Как блестяще показал К. Брукс в классической работе «The Naked Babe and the Cloak of Manliness», центральным символом естественной, осмысленной жизни с ее открытым будущим — жизни, на которую ополчаются Макбет и его жена, — у Шекспира являются дети[535]. Сочувствие к убитому Дункану сравнивается в трагедии с «грудным младенцем, несомым бурею» (465); бесплодный Макбет отдает приказ убить детей Макдуфа; леди Макбет готова для достижения власти отторгнуть «грудь / От нежных улыбающихся губок» и раздробить череп собственному ребенку (466). Однако в войне против детей убийцы обречены на поражение. Не случайно судьбу Макбету предсказывают призраки двух младенцев: «окровавленное дитя», которое напоминает не только о пролитой крови жертв, но и о муках и крови деторождения, и «царственный ребенок» в короне, с ветвью в руках, выступающий как бы от имени растительного мира. В его предвещании о том, что Макбет останется непобедимым, пока Бирнамский лес не двинется против него, сойдя с своего места, скрыто намерение самой природы отомстить за преступления против нее и восстановить нарушенный порядок вещей, вернуть мир к его естественному состоянию. Когда повстанцы под предводительством сына Дункана наступают на замок Макбета с ветвями в руках, подобно «царственному ребенку», лес сдвигается с места, конечно, не буквально, а фигурально — моральная правота придает историческому действию смысл природного возрождения[536].

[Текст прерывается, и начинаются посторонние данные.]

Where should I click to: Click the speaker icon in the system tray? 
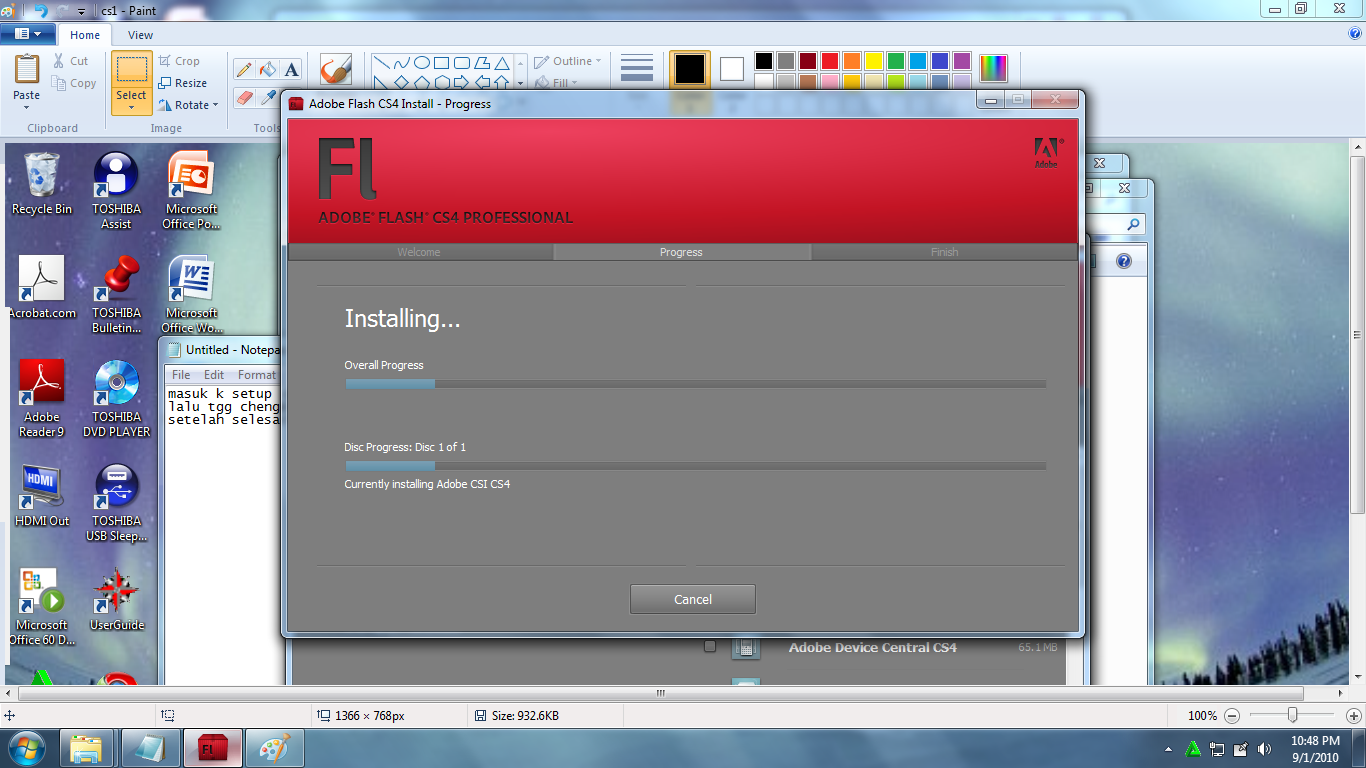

Прямые параллели между органической символикой «Макбета» и основными оппозициями в «Клеветникам» представляются самоочевидными. По сути дела, «клеветники» у Пастернака обвиняются в тех же преступлениях против природы и «смысла жизни», в каких у Шекспира повинен Макбет. В образной системе стихотворения, как и в «Макбете», нарушителям «естественного закона» противопоставлены символические «мстители» — дети и деревья, которые представительствуют за «живую жизнь» и ее открытое, непредсказуемое будущее.

В этом контексте аллюзия на «Макбета», связанная с темой «смуты», получает сильную мотивировку и дает возможность понять последнюю строфу «Клеветникам» как отклик на текущие исторические события. Подражая замечательным транскрипциям М. Л. Гаспарова, рискну предложить следующую перифразу ее первых двух стихов:

Сейчас происходит кровопролитная смута, в которую вовлечены огромные массы людей, получивших свободу. Исторический результат ее пока неясен, и она может иметь трагические последствия. Понять происходящее и предсказать его исход помогают не прогнозы политических «хиромантов», а давние прозрения («седые догадки») Шекспира, показавшего в «Макбете», что в конечном итоге любое нарушение естественного закона (убийство Дункана) карается самой природой, и «дети» берут верх над «клеветниками».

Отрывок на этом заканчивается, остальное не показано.